- **EXERCISE TASK A**
Echo the part of the Midwest expat thread between "## Tiffani (Dec" and "here in Oz.", inclusive.

━━━━━ PAGE TEXT

# Midwest



## alexbonn (Oct 16, 2008)

Hey, 
any expats in the Midwest, especially in Iowa? I would never think I would start missing Europe but it only took me a year.... Really thinking about going back, no kidding! Does anybody feel the same way? Just a short survey


----------



## twostep (Apr 3, 2008)

What are you really missing?
It comes and goes. Hang in there.


----------



## Fatbrit (May 8, 2008)

Google "culture shock" -- it should now make some sense to you.


----------



## Tiffani (Dec 4, 2007)

yes, you're in the "hostility stage" of cultural adjustment, by the sounds of it.

I know it well... but it comes in waves. 

Takes a while to get used to a place, but there are some days that I would really prefer to be back home in the US instead of here in Oz.


----------



## alexbonn (Oct 16, 2008)

━━━━━━━━━━

- **EXERCISE TASK B**
Duplicate the lines of the listing below between the lines holding "Locate each specified" and "Delegate (141, 104)", inclusive, leaving the pictures out.

━━━━━ INPUT RECORDS

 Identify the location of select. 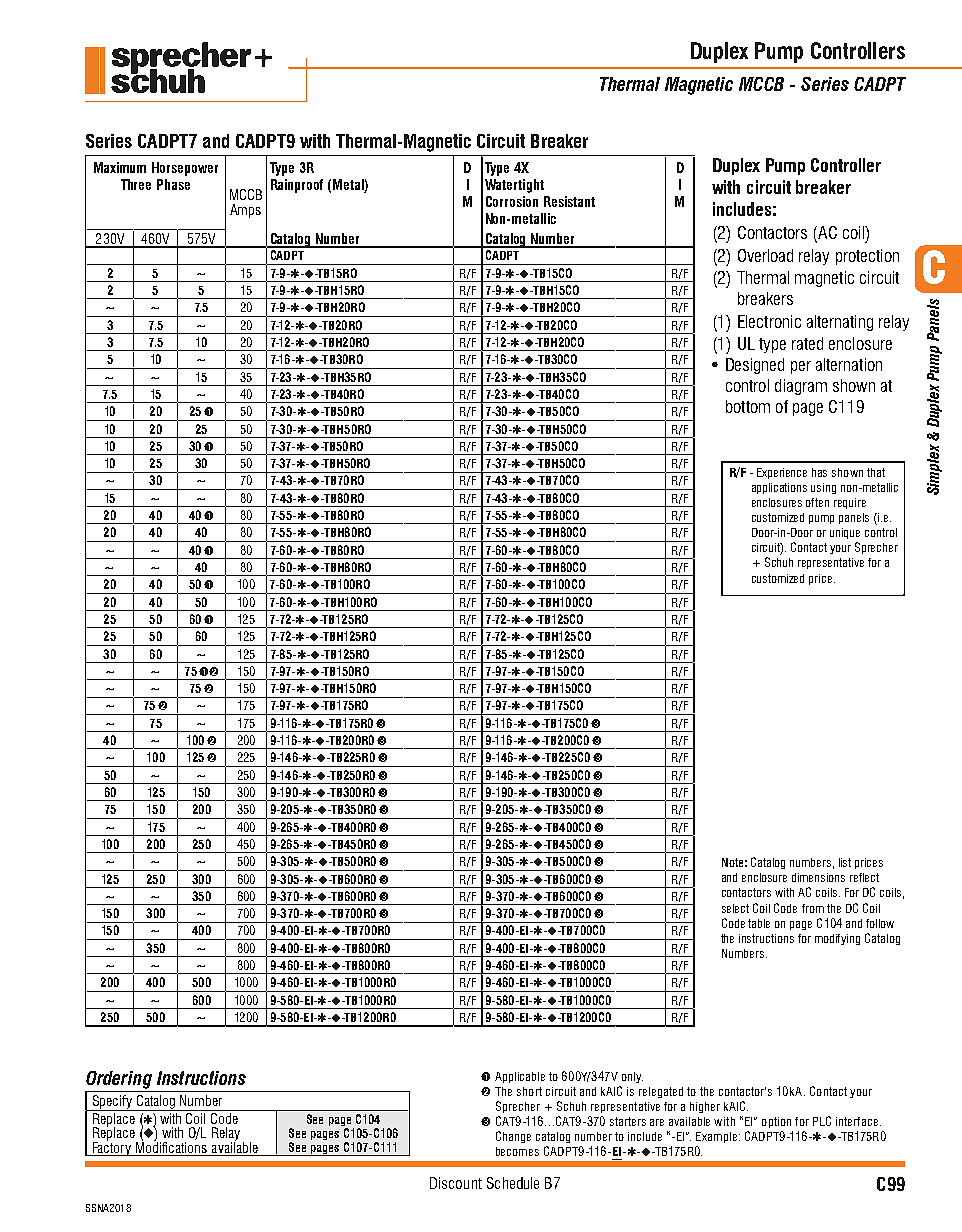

━━━━━━━━━━
━━━━━ INPUT RECORDS

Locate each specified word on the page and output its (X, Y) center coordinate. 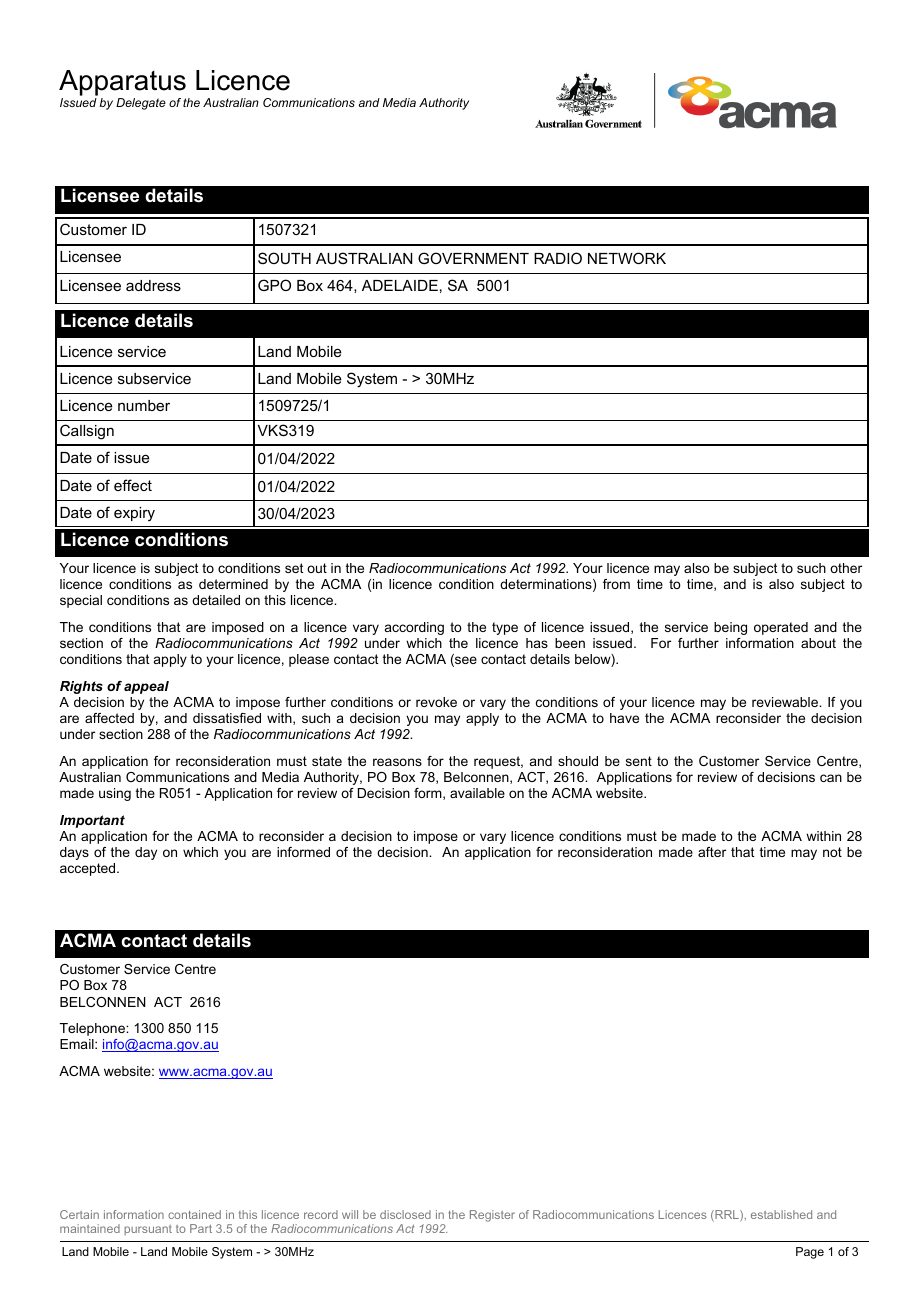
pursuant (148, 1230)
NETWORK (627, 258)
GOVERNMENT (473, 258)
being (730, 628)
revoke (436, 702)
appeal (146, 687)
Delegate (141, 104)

━━━━━━━━━━

- **SOLUTION A**
## Tiffani (Dec 4, 2007)

yes, you're in the "hostility stage" of cultural adjustment, by the sounds of it.

I know it well... but it comes in waves. 

Takes a while to get used to a place, but there are some days that I would really prefer to be back home in the US instead of here in Oz.

- **SOLUTION B**
Locate each specified word on the page and output its (X, Y) center coordinate. 
pursuant (148, 1230)
NETWORK (627, 258)
GOVERNMENT (473, 258)
being (730, 628)
revoke (436, 702)
appeal (146, 687)
Delegate (141, 104)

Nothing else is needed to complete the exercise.